Extract provided.
☆ ☆ ☆ ☆
Power Born of Dreams
My Story Is Palestine
By Mohammad Sabaaneh
Street Noise Books, November 2021
128 pages, US$15.99
(Review quoted in its entirety from http://teenlibrarian.co.uk/2021/10/22/power-born-of-dreams-my-story-is-palestine/.)
What does freedom look like from inside an Israeli prison?
A bird perches on the cell window and offers a deal: “You bring the pencil, and I will bring the stories,” stories of family, of community, of Gaza, of the West Bank, of Jerusalem, of Palestine. The two collect threads of memory and intergenerational trauma from ongoing settler-colonialism. Helping us to see that the prison is much larger than a building, far wider than a cell; it stretches through towns and villages, past military checkpoints and borders. But hope and solidarity can stretch farther, deeper, once strength is drawn from stories and power is born of dreams. Translating headlines into authentic lived experiences, these stories come to life in the striking linocut artwork of Mohammad Sabaaneh, helping us to see Palestinians not as political symbols, but as people.
How can something so beautiful be so heart-breaking?
I ask myself that each time I pick up Power Born of Dreams… three times now I have read this book. Each time I have spent ages poring over the pages admiring the stark beauty emanating from the pages of this work of art that Mohammad Sabaaneh has created. I learned the art of linocut when I was in school, but Mohammad has elevated the simple act of slicing shapes out of linoleum he cut into the history of his time as a political prisoner and the stories of Palestinians, living their lives under a brutal occupation, fenced in with electronic eyes watching them every day and night. These are stories of heartache and loss and of hope. These are some of the stories of Palestine.
☆ ☆ ☆ ☆
What you need to do. Reproduce the full review of Power Born of Dreams word for word. The data items that follow were drawn from a separate source.

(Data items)
☆ ☆ ☆ ☆
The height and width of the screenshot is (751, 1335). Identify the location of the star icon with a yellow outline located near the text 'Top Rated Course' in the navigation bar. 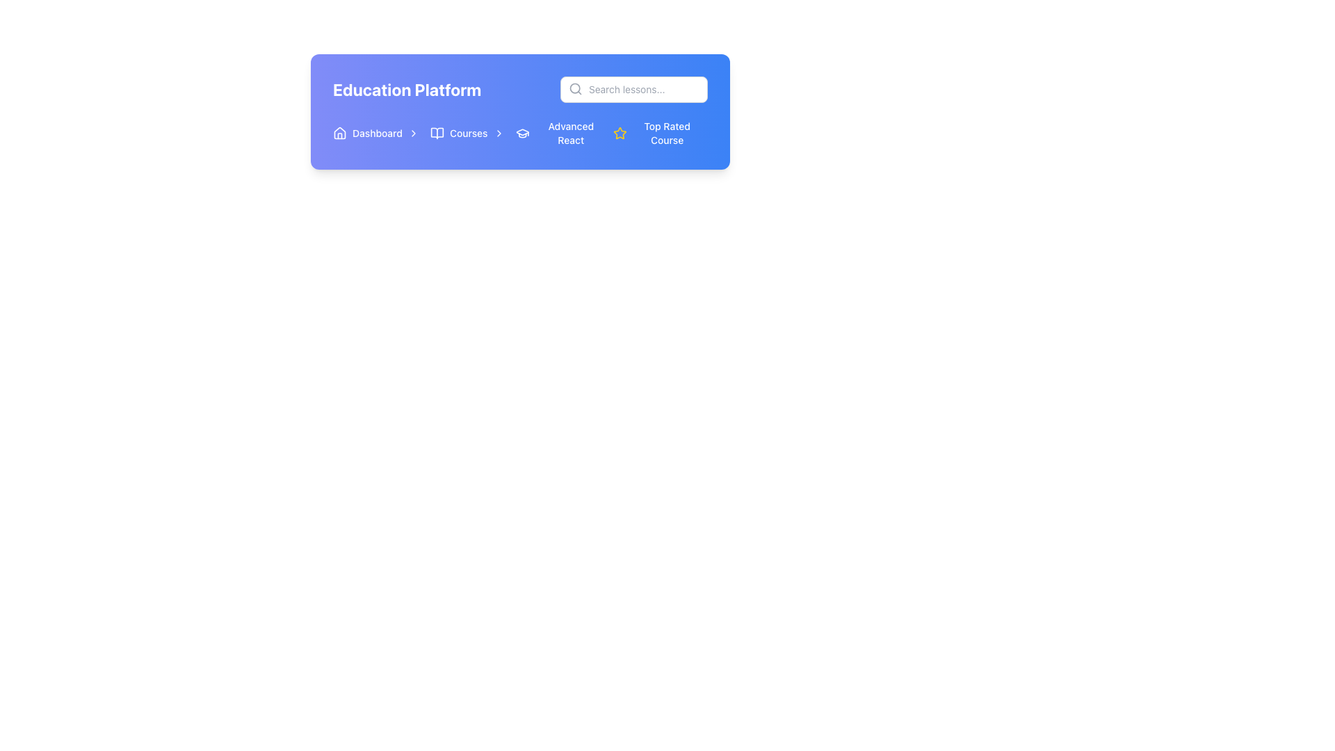
(619, 134).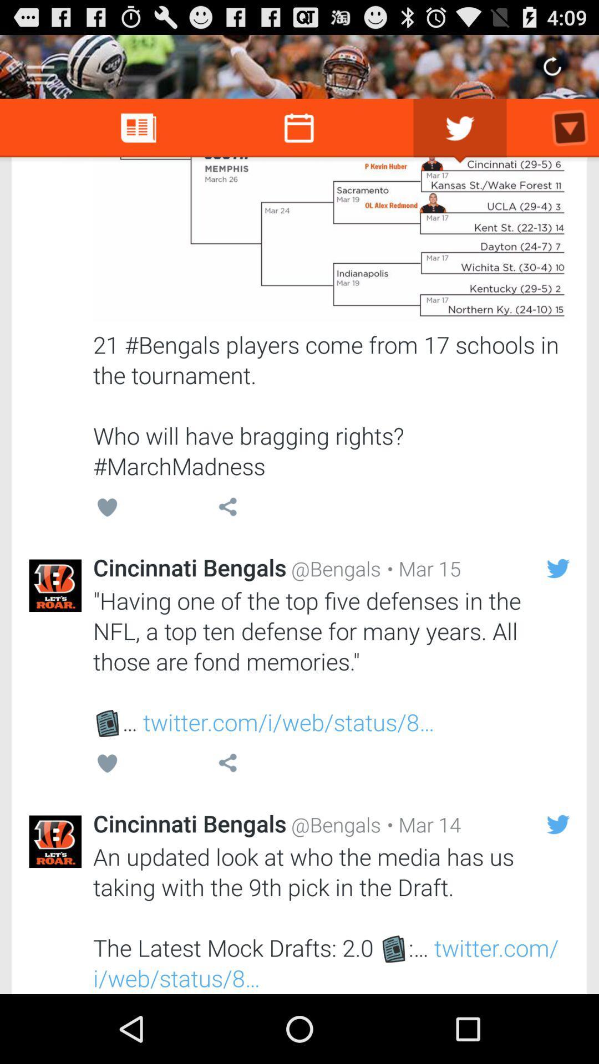  What do you see at coordinates (40, 70) in the screenshot?
I see `open drop-down menu` at bounding box center [40, 70].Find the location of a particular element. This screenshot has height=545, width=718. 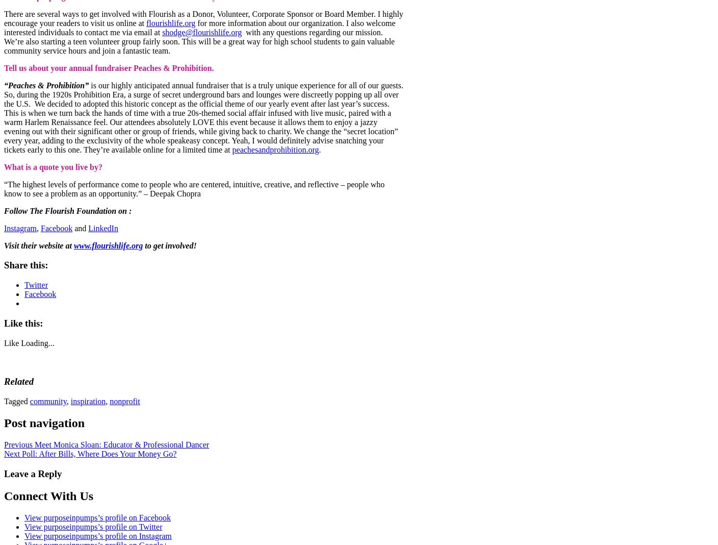

'Poll: After Bills, Where Does Your Money Go?' is located at coordinates (97, 452).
☆ ☆ ☆ ☆
Result below.
Power Born of Dreams
My Story Is Palestine
By Mohammad Sabaaneh
Street Noise Books, November 2021
128 pages, US$15.99
(Review quoted in its entirety from http://teenlibrarian.co.uk/2021/10/22/power-born-of-dreams-my-story-is-palestine/.)
What does freedom look like from inside an Israeli prison?
A bird perches on the cell window and offers a deal: “You bring the pencil, and I will bring the stories,” stories of family, of community, of Gaza, of the West Bank, of Jerusalem, of Palestine. The two collect threads of memory and intergenerational trauma from ongoing settler-colonialism. Helping us to see that the prison is much larger than a building, far wider than a cell; it stretches through towns and villages, past military checkpoints and borders. But hope and solidarity can stretch farther, deeper, once strength is drawn from stories and power is born of dreams. Translating headlines into authentic lived experiences, these stories come to life in the striking linocut artwork of Mohammad Sabaaneh, helping us to see Palestinians not as political symbols, but as people.
How can something so beautiful be so heart-breaking?
I ask myself that each time I pick up Power Born of Dreams… three times now I have read this book. Each time I have spent ages poring over the pages admiring the stark beauty emanating from the pages of this work of art that Mohammad Sabaaneh has created. I learned the art of linocut when I was in school, but Mohammad has elevated the simple act of slicing shapes out of linoleum he cut into the history of his time as a political prisoner and the stories of Palestinians, living their lives under a brutal occupation, fenced in with electronic eyes watching them every day and night. These are stories of heartache and loss and of hope. These are some of the stories of Palestine.